Saint Aloysius Catholic Church enjoys a strong choir tradition. With the generous gift of a parishioner, the new mechanical action pipe organ is adding possibilities and enhancement in the church music program.
For this large contemporary building, Casavant designed a two-manual pipe organ containing 26 stops and 33 ranks, for a total of 1741 pipes. The French-style instrument is based on a sixteen foot Plenum. With adequate foundations, divided Jeu de Tierce and colorful reed voices, the organ is capable of ethereal effects, and one can build up a rich and grandiose full organ including the Dessus de Chamade. This is a modest size instrument perfectly adapted to the room.
The mahogany casework with highlights of maple blends with the architecture of the church. The organ’s location in the North transept window is a great location for the liturgy and musical programs, and the perfect space to protect the organ from changes of temperature since the sun is never on the North side.
Ken Thevenet, St. Aloysius Director of Music and Liturgy, is sharing his experience on the process of building a new pipe organ at St. Aloysius Church:
In Louisiana, we often use a Creole word, “Lagniappe.” (Pronounced Lan-Yap) Lagniappe is something extra that is graciously given by a merchant to a customer. It is like a thirteenth doughnut added to a dozen by a baker, or an extra handful of shrimp thrown in by a fisherman for the Gumbo. St. Aloysius Parish’s experience with Casavant Frères in the crafting of our new mechanical action organ was filled with many experiences of Lagniappe.

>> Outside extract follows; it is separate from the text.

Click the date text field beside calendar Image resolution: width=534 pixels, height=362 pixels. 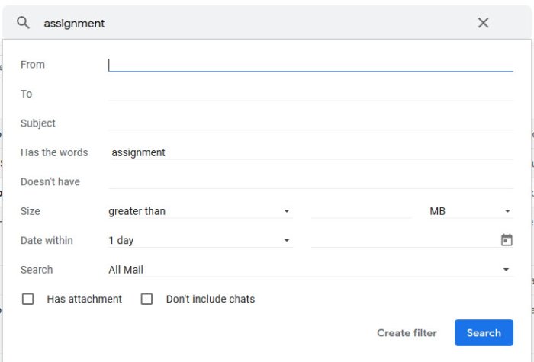click(404, 240)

From our first meeting with representatives of the company, we realized that Casavant Frères had the “something extra” that we were looking for in an Organ Builder. First of all, the designers at Casavant sought to understand our criteria for the new organ. The lagniappe in this first stage of the project was that we, the clients, were sincerely invited to be involved in a collaborative design process. This welcoming of our involvement in collaboration with the Casavant designers has resulted in a unique and beautiful new organ which very successfully reflects our needs and desires.
Our primary goal was to build an instrument designed to accompany the singing of our choirs and congregation in the hymns, anthems, songs and acclamations of the Roman Catholic Liturgy. Our new organ accomplishes this through rich, full, supporting choruses that do not overwhelm or drown out the singing of the choir or the liturgical assembly. In addition, we sought a mechanical action organ that could effectively perform a significant portion of the organ repertoire. This moderate sized, two-manual organ very beautifully renders the music of the Baroque, as well as many 19th century composers from all schools of organ composition. Finally, we needed an organ builder who would respect and harmonize the visual design of the new instrument with the simple “craftsman style” architecture of the church. Most people who enter the church today comment on the beauty of the case design and the way in which it complements the window in the north transept.
The people of St. Aloysius Church in Baton Rouge have come to truly appreciate the gifts of all in the Casavant Company involved in the design, crafting, assembly and voicing of Opus 3890. Our people feel that we have been given a special gift, a lagniappe from our northern cousins.